Passage shown:
--

Another question: have you used truncate in the shell?

On Wed, Jul 22, 2009 at 11:49 PM, Mathias
Herberts<ma...@gmail.com> wrote:
> On Thu, Jul 23, 2009 at 08:46, Ryan Rawson<ry...@gmail.com> wrote:
>> how many cpus and cores does your system have?
>>
>> you cant run a map-reduce mapper, dfs, hbase on 2 cpus as we discovered recently
>
> Each machine is a bi Quad Core, so the total number of CPUs in the
> cluster is 5x2 = 10 and the total number of cores 5x2x4 = 40.
>
> Is the limit you mention per machine or per cluster?
>

Re: RetriesExhaustedException

Posted by Mathias Herberts <ma...@gmail.com>.
On Thu, Jul 23, 2009 at 08:46, Ryan Rawson<ry...@gmail.com> wrote:
> how many cpus and cores does your system have?
>
> you cant run a map-reduce mapper, dfs, hbase on 2 cpus as we discovered recently

Each machine is a bi Quad Core, so the total number of CPUs in the
cluster is 5x2 = 10 and the total number of cores 5x2x4 = 40.

Is the limit you mention per machine or per cluster?

Re: RetriesExhaustedException

Posted by Ryan Rawson <ry...@gmail.com>.
how many cpus and cores does your system have?

you cant run a map-reduce mapper, dfs, hbase on 2 cpus as we discovered recently

On Wed, Jul 22, 2009 at 11:42 PM, Mathias
Herberts<ma...@gmail.com> wrote:
>> You've never run with an older version of TRUNK? Only a recent one, one that
>> had 1615 in it?

--

Written task 1: According to the RetriesExhaustedException thread, how many cores does the cluster have in total?
Written task 2: Carry on the RetriesExhaustedException thread from the point where it stops.
The lines aren't needed here.

Data shown:
--

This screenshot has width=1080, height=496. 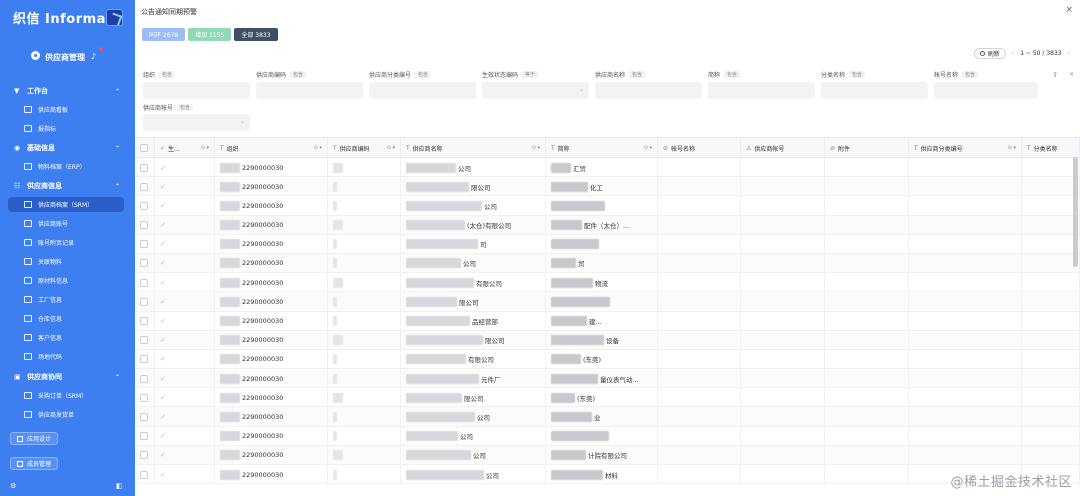 I want to click on sidebar-item-supplier-account: 供应商账号, so click(x=66, y=224).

--

Written answer 1: The cluster has 40 cores in total (5 × 2 × 4).

Written answer 2:
>
> Nope.
>
>> I might have seen this in a recent test run.  Let me retry.  At least there
>> is better debug since hbase-1603.
>
> I think the problem is indeed related to a split as it  occurs less
> and less as I rerun the MR job (and thus the region count is already
> high and less splits are needed).
>
> If I store records in HBase from the mappers, the problem is even
> worse when starting with an empty table as records are not sorted and
> more splits occur more rapidly.
>
> Mathias.
>

Re: RetriesExhaustedException

Posted by Mathias Herberts <ma...@gmail.com>.
> You've never run with an older version of TRUNK? Only a recent one, one that
> had 1615 in it?

Nope.

> I might have seen this in a recent test run.  Let me retry.  At least there
> is better debug since hbase-1603.

I think the problem is indeed related to a split as it  occurs less
and less as I rerun the MR job (and thus the region count is already
high and less splits are needed).

If I store records in HBase from the mappers, the problem is even
worse when starting with an empty table as records are not sorted and
more splits occur more rapidly.

Mathias.

Re: RetriesExhaustedException

Posted by stack <st...@duboce.net>.
You've never run with an older version of TRUNK? Only a recent one, one that
had 1615 in it?

I might have seen this in a recent test run.  Let me retry.  At least there
is better debug since hbase-1603.

Thanks for writing the list.

St.Ack

On Wed, Jul 22, 2009 at 9:34 AM, Mathias Herberts <
mathias.herberts@gmail.com> wrote:

> Hi,
>
> I am using the latest HBase trunk on top of hadoop 0.20.0. I have a MR
> job that digests records and stores them in a table in HBase.
>
> Hadoop/HBase/ZooKeeper are deployed on a cluster of 5 machines (Linux,
> 64bits, 16Gb or RAM, 2x1Tb of disk).
>
> After some time, the MR job fails exceptions similar to:
>
> "org.apache.hadoop.hbase.client.RetriesExhaustedException: Trying to
> contact region server Some server for region ...."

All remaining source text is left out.